Não poderia haver instante mais negro, tenebroso e obscuro do que este que estamos vivendo aqui nos Estados Unidos. A crise financeira definitivamente se instalou e parece não querer ir embora tão cedo para pavor das instituições financeiras e governamentais, principalmente a federal.
O dinheiro sumiu da praça e a sociedade se ressente disto, deixando de comprar – pois não há quem compre, de vender, pois os preços estão como dizemos lá no Brasil, na bacia das almas, e até os empregos estão ameaçados.
A construção civil é sem dúvida o setor mais atingido e as falências têm sido inevitáveis. Os grandes e fortes conglomerados de ontem são frágeis empresas de hoje, e estarão menores ainda amanhã.
A impressão que se tem é a de que os analistas financeiros jamais esperariam que a crise tomasse as proporções gigantescas que tomou abalando as finanças da maior potência do mundo, e ainda não sabem quais serão os efeitos dela, e quanto tempo durará.
Ou seja, todos estão perplexos, e cabe agora ao governo agir para que os efeitos não sejam mais devastadores ainda do que já estão sendo.
Sem contar que desta vez a corda arrebentou para todos e não somente para o lado mais fraco, pois ao que parece ela – a corda – estava podre em toda sua extensão.
Como as notícias correm, é possível saber que no Brasil não há crise financeira, e por conta disto muitos brasileiros têm abandonado os seus sonhos americanos e voltado para casa, alguns deixando anos de lutas e de árduo trabalho na esperança de que lá do outro lado do Atlântico as coisas sejam mais fáceis.
Só que aquilo que parece não é, pois muita gente que tem ido embora, se manifesta pesaroso constatando que a crise americana vai passar logo, enquanto que a prosperidade brasileira é aboslutamente instável, o que faz com que muitos se dêem conta de que é melhor ficar e enfrentar a crise aqui, do que se arriscar a ir e não ter como voltar depois.
Sim, as coisas por aqui no campo da imigração estão cada dia mais difíceis e complicadas, mas não tão pior do que já foi no passado.

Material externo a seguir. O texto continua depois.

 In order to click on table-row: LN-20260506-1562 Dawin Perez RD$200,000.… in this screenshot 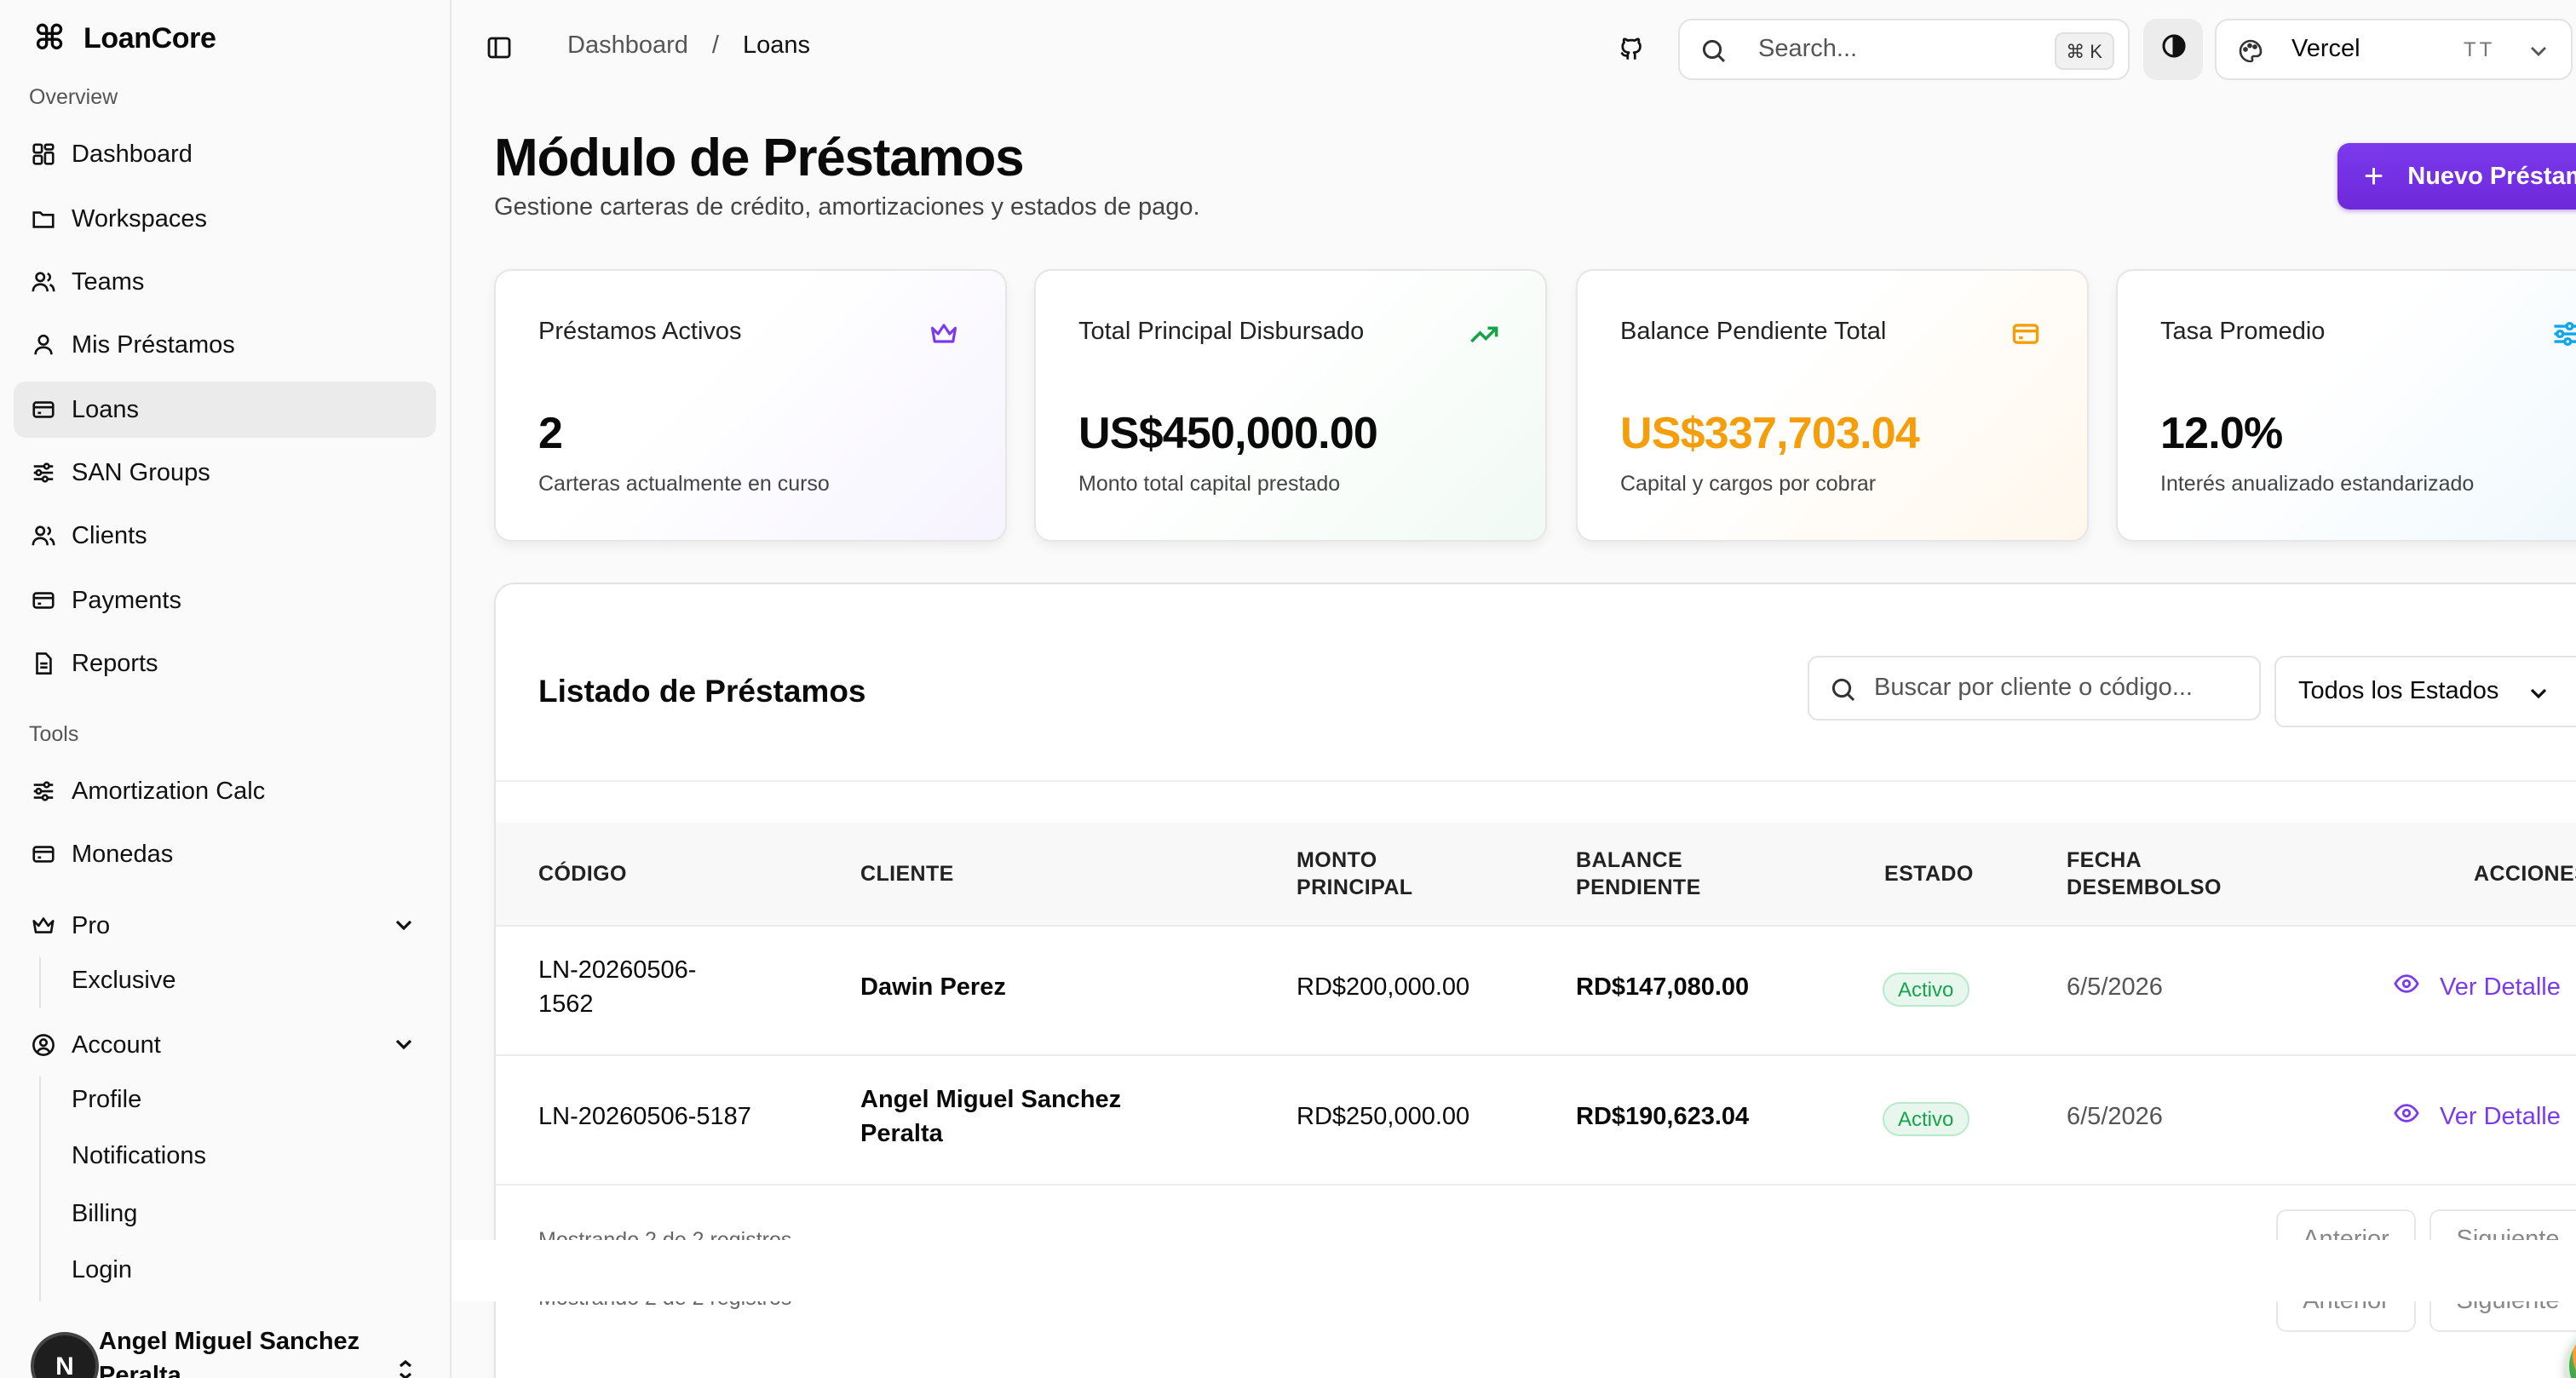, I will do `click(1536, 990)`.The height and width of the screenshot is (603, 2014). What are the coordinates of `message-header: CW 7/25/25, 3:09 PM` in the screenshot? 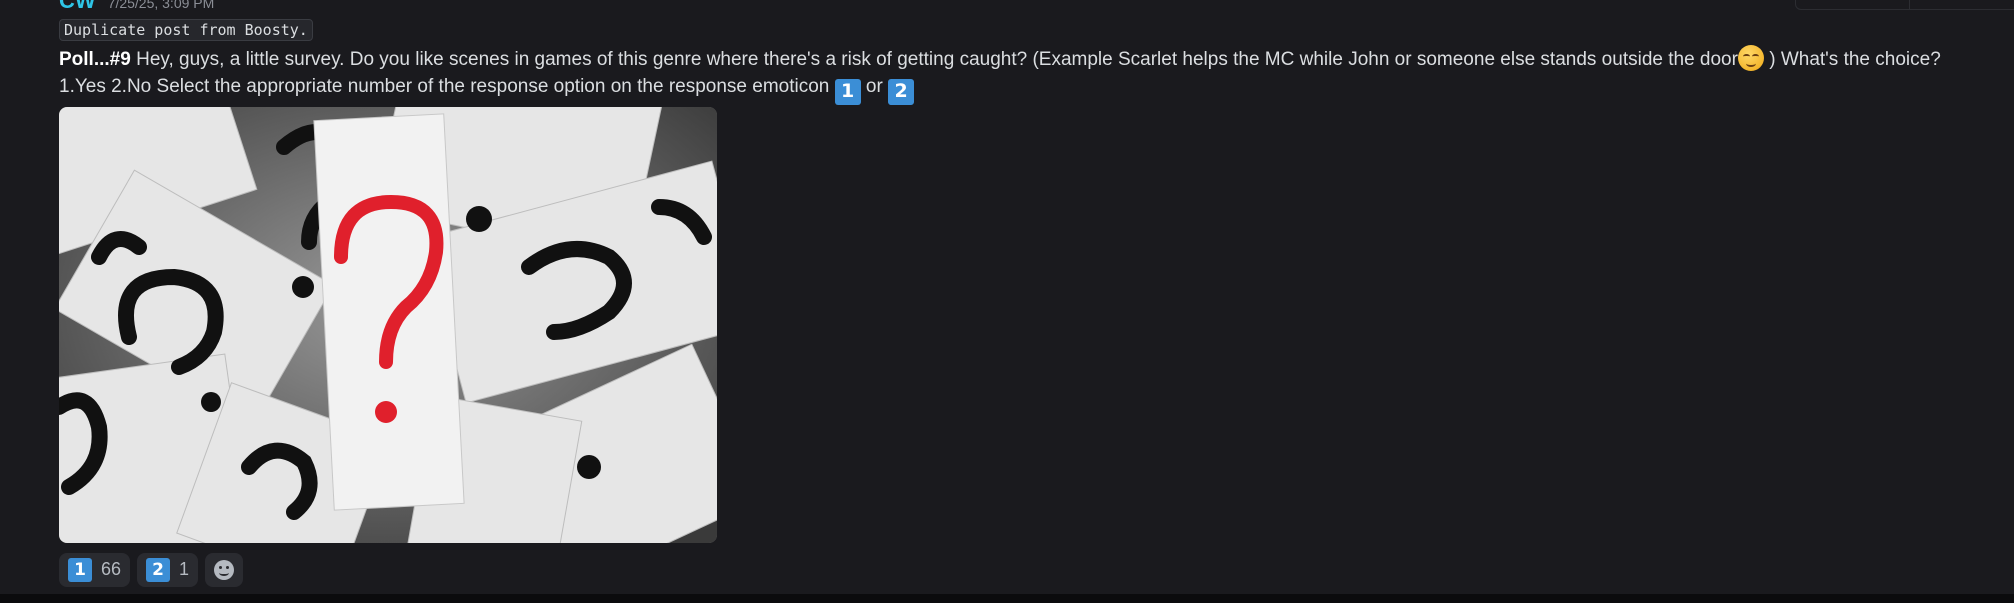 It's located at (1024, 6).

Viver na América para quem não é documentado pode ser um pesadelo ou um período de esperança de que dias melhores e mais prósperos virão. Basta estudar e ler um pouco a história de outros povos para ver que as dificuldades enfrentadas neste instante foram devidamente superadas em outras épocas, talvez piores do que esta que estamos vivendo.
A grande diferença é que hoje tudo esta intrinsecamente ligado, conectado, plugado em computadores que revelam a vida de qualquer um em questão de minutos, o que aumenta consideravelmente o risco de muitos.
É certo que o fluxo migratório de muitos povos como os italianos, gregos, portugueses, irlandeses, entre outros, diminuiu consideravelmente, mas os que estão aqui não pensam em ir embora pois estão definitivamente integrados à vida e aos costumes da América. Foram povos que lutaram com tenacidade para conquistar o seu espaço e sequer cogitam abrir mão dele, mesmo que lá no início tenham chorado lágrimas amargas, tal como muitos de nós estamos fazendo neste instante.
Permaneceram porque não tiveram medo do futuro, mesmo que ele se mostrasse negro, tenebroso e obscuro como agora. Fizeram uma aposta de que dias melhores viriam, mesmo que para a maioria deles parecesse distante ou inatingível. Investiram os seus melhores dias e certamente não se arrependeram de nada.
Nada do que estamos vivenciando é novidade por aqui. Crises financerias sempre existiram. Instabilidades também. Dificuldades com leis que jamais eram promulgadas, idem, do mesmo modo que sempre teve gente indo embora.
Logo, comprar a passagem de volta pode não ser a melhor saída neste instante, em que a expectativa de um futuro melhor – muito próximo – vai acontecer. Essa é a melhor expectativa que podemos ter ficando na América.